AgentSkillsCN

perf-workflow

通过 perf report 与 perf annotate,结合 C/C++/PostgreSQL 代码库中的源码与汇编代码,对 perf.data 文件进行性能剖析,尤其在 O3 优化模式下,-s 参数可能带来误导。当用户提出性能热点分析、perf report/annotate 命令,或希望将循环次数映射至 C/C++/PostgreSQL 代码中的源码与汇编代码时,此技能将助您高效完成任务。

SKILL.md
--- frontmatter
name: perf-workflow
description: Perf profiling workflow for analyzing `perf.data` files with `perf report` and `perf annotate`, mapping hotspots to source/assembly (especially with O3 where `-s` can mislead). Use when users ask for perf hotspot analysis, perf report/annotate commands, or mapping cycles to source/asm in C/C++/PostgreSQL codebases.

Perf Workflow

Overview

Analyze perf profiles end-to-end: summarize hotspots with perf report, drill down with perf annotate -l, then map to source and explain the exact hot statements and accessed data structures.

Workflow

Step 0: Locate input and binaries

  • By default, use test/profile_output/index_latest_profile_perf and test/profile_output/query_latest_profile_perf.
  • If the defaults are missing, fall back to any perf.data (or symlinks like *_latest_profile_perf) and note the binary/shared object shown in perf report.
  • If symbols look stripped or source paths are wrong, plan to use --symfs, --buildid-dir, or perf buildid-cache --add.
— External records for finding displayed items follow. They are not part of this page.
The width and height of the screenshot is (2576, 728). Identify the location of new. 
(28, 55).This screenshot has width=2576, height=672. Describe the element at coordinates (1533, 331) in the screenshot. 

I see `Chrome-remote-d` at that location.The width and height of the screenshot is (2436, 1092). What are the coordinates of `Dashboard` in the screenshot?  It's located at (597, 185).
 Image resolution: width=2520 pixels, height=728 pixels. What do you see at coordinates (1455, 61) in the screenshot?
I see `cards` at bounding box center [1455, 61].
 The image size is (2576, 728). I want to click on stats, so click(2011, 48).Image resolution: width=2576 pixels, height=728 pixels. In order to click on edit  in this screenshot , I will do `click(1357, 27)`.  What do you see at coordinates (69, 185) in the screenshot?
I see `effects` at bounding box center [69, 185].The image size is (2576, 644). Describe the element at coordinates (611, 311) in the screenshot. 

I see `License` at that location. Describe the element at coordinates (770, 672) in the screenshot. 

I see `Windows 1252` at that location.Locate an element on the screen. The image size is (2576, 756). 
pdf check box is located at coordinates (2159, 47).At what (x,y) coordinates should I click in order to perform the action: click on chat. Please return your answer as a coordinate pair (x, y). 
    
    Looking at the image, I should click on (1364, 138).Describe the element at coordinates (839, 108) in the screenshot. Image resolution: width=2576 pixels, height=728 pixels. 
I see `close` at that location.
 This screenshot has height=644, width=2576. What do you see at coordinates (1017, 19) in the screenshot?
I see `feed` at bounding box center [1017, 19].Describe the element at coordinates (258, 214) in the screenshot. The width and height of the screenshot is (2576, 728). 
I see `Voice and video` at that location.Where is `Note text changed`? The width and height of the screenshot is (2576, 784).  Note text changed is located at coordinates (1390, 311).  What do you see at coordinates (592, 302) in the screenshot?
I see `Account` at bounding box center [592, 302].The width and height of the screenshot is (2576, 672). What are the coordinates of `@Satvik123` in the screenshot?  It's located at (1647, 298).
Step 1: Summarize hotspots

Run a non-interactive report to get top symbols and call chains:

bash
perf report -i path/to/perf.data --stdio --no-children

Capture the top hot symbols (percent, shared object, symbol) and the relevant call path.

If the user explicitly asks to compare latest vs old, run the same report on both and compare:

  • Percent deltas for top symbols
  • New symbols entering/exiting the top set
  • Any shift between shared objects (e.g., postgres vs vector.so)

Step 2: Annotate hotspots with source mapping

O3 can break -s source correlation; use -l to get line-level mapping, then read the assembly around the hot lines.

bash
perf annotate -i path/to/perf.data --stdio -l --symbol <symbol> --percent-limit 1

Prefer --symbol over full-file annotate to keep output focused.

Step 3: Annotate hotspots (comparison flow)

If the user explicitly asks to compare latest vs old, run annotate on the same symbols and compare:

  • Which source lines or basic blocks gained/lost percent
  • Whether the hot block moved to a different inlined path
  • Any difference in the memory access pattern (loads/stores) visible in assembly

Step 4: Map to source and explain data access

  • Use rg to find the symbol definition.
  • Use nl -ba (or equivalent) to show the hot source lines by number.
  • Identify accessed data structures/arrays by matching the assembly loads/stores to source statements.
bash
rg -n "<symbol>" -S .
nl -ba path/to/file.c | sed -n 'START,ENDp'

Step 5: Report results

Summarize each hotspot with:

  • Symbol + percent from perf report
  • Source file:line from perf annotate -l
  • The key statement(s) causing cost
  • The data accessed (arrays, structs, pointer-chasing)
  • Any lock/spin or memory access patterns seen in assembly

Practical Notes

  • Use -l for O3 builds; -s often mismatches inlined/optimized code.
  • If perf annotate shows only assembly, verify debug symbols and build-id cache.
  • When data are in shared objects (e.g., vector.so), point to the matching source file in the repo, not just the .so.